For various reasons I don't want to go into on this thread, Iran is not a
society that I think should be looked up to and emulated. It frequently gets
cited as an example of highly misogynistic culture, and as far as I know has
plenty of laws / official practices that codify inequality of women in a way
that many other developed countries (e.g., the United States, countries in the
EU, etc) don't. I'm happy to be corrected on this as I really don't know all
that much about Iran, but I strongly suspect the people decrying the google
essay as being sexist would agree that Iran is not a good role model for
egalitarian society.
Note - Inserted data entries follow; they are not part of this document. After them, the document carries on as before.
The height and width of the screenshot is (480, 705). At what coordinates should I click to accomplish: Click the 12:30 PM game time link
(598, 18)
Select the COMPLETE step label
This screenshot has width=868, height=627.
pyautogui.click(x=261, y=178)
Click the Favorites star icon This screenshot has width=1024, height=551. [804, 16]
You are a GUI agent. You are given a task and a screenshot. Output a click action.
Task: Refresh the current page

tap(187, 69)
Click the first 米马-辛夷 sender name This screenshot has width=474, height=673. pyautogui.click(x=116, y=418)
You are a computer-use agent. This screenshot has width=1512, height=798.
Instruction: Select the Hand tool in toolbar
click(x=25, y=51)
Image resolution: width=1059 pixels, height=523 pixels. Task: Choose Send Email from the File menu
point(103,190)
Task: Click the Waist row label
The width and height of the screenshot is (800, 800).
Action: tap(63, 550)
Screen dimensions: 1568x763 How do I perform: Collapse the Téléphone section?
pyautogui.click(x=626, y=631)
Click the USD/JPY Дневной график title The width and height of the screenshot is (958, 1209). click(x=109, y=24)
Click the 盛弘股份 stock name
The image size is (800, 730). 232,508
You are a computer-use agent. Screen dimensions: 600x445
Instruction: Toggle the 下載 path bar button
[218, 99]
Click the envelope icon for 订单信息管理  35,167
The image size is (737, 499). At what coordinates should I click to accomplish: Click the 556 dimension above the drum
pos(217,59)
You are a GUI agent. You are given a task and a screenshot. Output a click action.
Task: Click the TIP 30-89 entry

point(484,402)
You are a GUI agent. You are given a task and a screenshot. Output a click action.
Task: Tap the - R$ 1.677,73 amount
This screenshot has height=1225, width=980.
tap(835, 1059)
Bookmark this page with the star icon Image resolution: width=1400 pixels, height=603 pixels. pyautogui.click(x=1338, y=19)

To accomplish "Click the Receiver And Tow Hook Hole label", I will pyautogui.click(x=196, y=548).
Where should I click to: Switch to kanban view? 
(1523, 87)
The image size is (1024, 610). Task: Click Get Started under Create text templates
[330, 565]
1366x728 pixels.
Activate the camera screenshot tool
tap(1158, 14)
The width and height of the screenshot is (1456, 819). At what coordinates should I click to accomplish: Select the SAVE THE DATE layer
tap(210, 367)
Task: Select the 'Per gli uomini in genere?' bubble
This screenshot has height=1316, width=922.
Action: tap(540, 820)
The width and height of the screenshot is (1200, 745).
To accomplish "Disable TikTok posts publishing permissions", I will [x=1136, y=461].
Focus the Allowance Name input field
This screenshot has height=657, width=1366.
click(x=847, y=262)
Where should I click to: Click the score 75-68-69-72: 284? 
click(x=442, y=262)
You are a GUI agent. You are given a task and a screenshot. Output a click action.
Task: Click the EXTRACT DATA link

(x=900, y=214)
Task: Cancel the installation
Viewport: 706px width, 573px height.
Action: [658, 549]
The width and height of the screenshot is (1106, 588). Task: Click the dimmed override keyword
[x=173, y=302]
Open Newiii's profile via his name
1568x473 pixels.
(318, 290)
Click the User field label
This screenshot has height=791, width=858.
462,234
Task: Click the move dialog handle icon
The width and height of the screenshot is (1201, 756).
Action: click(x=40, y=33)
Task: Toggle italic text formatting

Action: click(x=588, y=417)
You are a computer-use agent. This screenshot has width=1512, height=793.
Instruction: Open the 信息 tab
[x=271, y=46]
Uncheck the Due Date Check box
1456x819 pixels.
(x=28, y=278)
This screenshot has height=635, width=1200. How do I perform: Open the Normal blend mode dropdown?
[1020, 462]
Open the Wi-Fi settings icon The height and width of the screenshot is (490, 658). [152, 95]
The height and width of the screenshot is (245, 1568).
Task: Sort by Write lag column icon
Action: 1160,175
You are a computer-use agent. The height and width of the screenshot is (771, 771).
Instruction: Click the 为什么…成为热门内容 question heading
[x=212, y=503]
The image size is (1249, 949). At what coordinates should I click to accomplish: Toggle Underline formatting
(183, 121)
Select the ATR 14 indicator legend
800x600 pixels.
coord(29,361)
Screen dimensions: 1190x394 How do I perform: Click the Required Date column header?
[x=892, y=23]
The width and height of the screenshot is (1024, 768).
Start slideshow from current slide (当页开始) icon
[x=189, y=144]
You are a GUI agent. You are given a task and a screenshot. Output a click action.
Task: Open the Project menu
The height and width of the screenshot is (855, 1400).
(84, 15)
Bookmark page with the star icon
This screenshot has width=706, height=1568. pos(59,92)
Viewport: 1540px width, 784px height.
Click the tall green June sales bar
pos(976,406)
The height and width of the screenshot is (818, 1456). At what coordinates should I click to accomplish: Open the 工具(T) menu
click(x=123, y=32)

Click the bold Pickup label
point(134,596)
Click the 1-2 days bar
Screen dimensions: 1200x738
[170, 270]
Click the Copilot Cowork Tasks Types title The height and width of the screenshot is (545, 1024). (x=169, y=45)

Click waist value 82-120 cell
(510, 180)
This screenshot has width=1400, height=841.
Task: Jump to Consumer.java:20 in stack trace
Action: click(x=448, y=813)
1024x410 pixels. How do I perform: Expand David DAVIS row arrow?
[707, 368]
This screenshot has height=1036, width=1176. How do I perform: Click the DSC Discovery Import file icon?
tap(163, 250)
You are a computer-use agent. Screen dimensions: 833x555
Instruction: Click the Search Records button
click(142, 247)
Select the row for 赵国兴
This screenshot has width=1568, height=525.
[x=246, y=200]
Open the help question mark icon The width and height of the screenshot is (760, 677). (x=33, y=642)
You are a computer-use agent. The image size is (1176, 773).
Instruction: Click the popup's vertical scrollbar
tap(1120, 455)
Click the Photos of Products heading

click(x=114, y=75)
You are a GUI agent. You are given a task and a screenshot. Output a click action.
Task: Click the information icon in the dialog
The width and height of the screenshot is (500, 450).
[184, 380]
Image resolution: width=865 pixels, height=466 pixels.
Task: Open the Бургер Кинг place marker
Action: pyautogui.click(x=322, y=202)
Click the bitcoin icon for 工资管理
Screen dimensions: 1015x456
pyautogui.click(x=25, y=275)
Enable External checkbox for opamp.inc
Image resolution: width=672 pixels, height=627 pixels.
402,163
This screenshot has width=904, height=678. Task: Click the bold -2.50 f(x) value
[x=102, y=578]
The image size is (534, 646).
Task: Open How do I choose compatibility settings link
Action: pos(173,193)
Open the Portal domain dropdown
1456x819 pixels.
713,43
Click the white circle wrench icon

Regardless, from what little I do know, if the structure
of Iranian society/culture is what it takes to get high representation of
women in STEM, is that really worth it?

I have one more thing to add - I found this video to be thought provoking:

[https://www.youtube.com/watch?v=p5LRdW8xw70&t=300](https://www.youtube.com/watch?v=p5LRdW8xw70&t=300)

(I've linked to a specific time where the material is particularly relevant,
but the whole thing is worth a watch)

To summarize, that video makes the observation that less wealthy, less
egalitarian countries have higher rates of women in typically male
professions. Conversely, very rich and egalitarian countries have a lower
amount of women in them. The explanation for this phenomenon that is proposed
in the video (if I remember right, I watched this years ago) is that when
factors like wages, status, family expectations, etc are given less and less
importance, and people are therefore relatively more free to choose
professions based on desire rather than need, women tend to avoid jobs within
STEM fields. To be clear, that's merely one interpretation of the data
(although it sounds plausible to me), there are likely other valid ones.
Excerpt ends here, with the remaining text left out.